Professional Documents
Culture Documents
1 Introduction
The impressive evolution of computer games and game engines provides researchers
a rich, visual, real-time environment to narrate stories. The potential for storytelling,
immersion and narrative within Virtual Environments (VE’s) developed with current
game engines is every time closer to cinema and films in terms of its visual
capabilities and appearance. However, only few research efforts approach storytelling
by using the cinematic expertise and cinematic rules to support the visual component
of interactive stories (e.g. providing visual designs that change according to plot or
interaction), with elements such as automatic camera placement or the election of the
best possible shot with some constraints.
Currently, most of the efforts related to the visual elements also include the
analysis of the narrative components (e.g. structure, plot, characters) and hence the
story generated, or narrated, is supported by different autonomous processes both in
the visual and the narrative parts. As of now, the story is supported by its visual
presentation (e.g. aiming to emphasize elements, choosing the correct shot), but no
research has been headed towards using camera shots to generate a story by mainly
the presentation of these shots. This latter approach develops a basic idea: the story
can be understood as the mere result of the images presented, a fact that provides the
camera a very large authorial responsibility. We understand that cinematic rules
applied to a storytelling system allow the visual presentation to narrate a story entirely
by camera positions and shots. We claim that, under these principles, we can generate
and narrate a story by merely the correct real-time election of camera shots, and basic
information about the scene and story. We propose using the elements within a
storytelling system (e.g. actors and their variables, scenario and its constraints, basic
narrative elements) and presenting them in a correct sequence that results in a story,
without the need of a large or complex authorial component: the camera can actually
obtain an important authorial task.
The apparent elimination of the authorial element in the conventional sense (or the
authorial component that becomes the base of authored narratives) does not aim to
minimize the author's role, but to present a principle in terms of the different possible
points of view that can prevail when no real author exists. With these conditions, all
the versions of a story are the result of some interpretation of a very basic plot and
some story elements. This principle is named Rashomon, after a film with that name.
In this paper, we present research efforts related to a specific cinematic approach in
interactive stories, and discuss the approach taken in relation to accomplishing a
Rashomon storyteller. It should be noted that this paper represents a work in progress.
2 Related Work
3 A Cinematic Approach
If we understand a movie as a series of scenes, we can then split these scenes into
shots (also called takes) and hence describe every single piece of a film from these
elements. Scenes are pieces of information that represent continuous space or time,
with unity in terms of the sense of the information shown, while takes are an
uninterrupted segment of actions, with unity in terms of the continuous image seen
from the camera. Both scenes and takes can be described by different common
‘templates’ of camera positions and/or movement, called idioms. Film idioms are the
basic parts of a cinematic language ontology, and are the result of many years of
experience from cinematographers, editors and directors.
The visualization of a story implies the aspects related to its graphical
representation, and the way the creators aim to compose it, telling a plot but also
playing with emotions and overall producing a complete visual experience [9]. The
visualization process in a cinematic context usually covers several decisions related to
camera (position, movement, angle, focus), lighting (colour, intensity, direction,
shadows) and movement within the plot (characters, positions, blockings) [9, 10].
Cinema and movies have created a full structure to narrate stories, and most people
is absolutely comfortable with this approach: spectators, in general, perceive and
interpret when viewing and making sense of a film; cinematic elements such as close-
ups or editing conventions directly affect the spectator and its experience [11]. Film
language is clearly understood, the result of a learning process, and is very familiar to
most users.
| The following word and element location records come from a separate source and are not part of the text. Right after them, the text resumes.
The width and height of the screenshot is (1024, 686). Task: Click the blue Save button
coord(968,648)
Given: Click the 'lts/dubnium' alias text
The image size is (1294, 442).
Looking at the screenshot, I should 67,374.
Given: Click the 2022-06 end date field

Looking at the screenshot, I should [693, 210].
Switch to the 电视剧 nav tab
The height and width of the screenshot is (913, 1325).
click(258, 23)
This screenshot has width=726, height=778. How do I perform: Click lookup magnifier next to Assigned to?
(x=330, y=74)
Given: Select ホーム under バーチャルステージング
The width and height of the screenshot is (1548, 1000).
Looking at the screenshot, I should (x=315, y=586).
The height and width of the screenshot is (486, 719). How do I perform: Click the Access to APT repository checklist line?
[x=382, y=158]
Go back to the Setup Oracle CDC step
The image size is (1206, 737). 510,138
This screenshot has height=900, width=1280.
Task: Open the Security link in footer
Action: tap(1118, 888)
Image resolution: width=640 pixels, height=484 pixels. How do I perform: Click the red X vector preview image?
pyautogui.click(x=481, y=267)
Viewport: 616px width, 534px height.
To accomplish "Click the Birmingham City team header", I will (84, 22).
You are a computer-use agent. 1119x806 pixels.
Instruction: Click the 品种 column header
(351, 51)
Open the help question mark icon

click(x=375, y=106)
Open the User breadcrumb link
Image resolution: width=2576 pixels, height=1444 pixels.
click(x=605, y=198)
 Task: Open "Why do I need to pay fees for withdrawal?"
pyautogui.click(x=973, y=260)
In some cases, the language is so precise and so well defined that many
different events can be narrated in the same way, and hence the resulting film idioms
that become the film language ontology (shot types, shot patterns).
Idioms, as the basis of a system, make use of cinematic notions in the sense of
classical filmmaking, but considering that VE’s and storytelling imply much more
possibilities and freedom than standard directing (e.g. by allowing complex camera
positioning and movements), idioms within a system require some degree of
constraints to handle all issues than standard filmmaking would control by itself, such
as the placement of the actors, the limitations in their movement, the previous
knowledge of what is going to happen next, an existing script, etc. As of now, film
idioms are appropriate for interactive fiction, and even in the case where the field
evolve to generate its own idioms, a cinematic approach is a first step and becomes
what we believe is a very useful starting point.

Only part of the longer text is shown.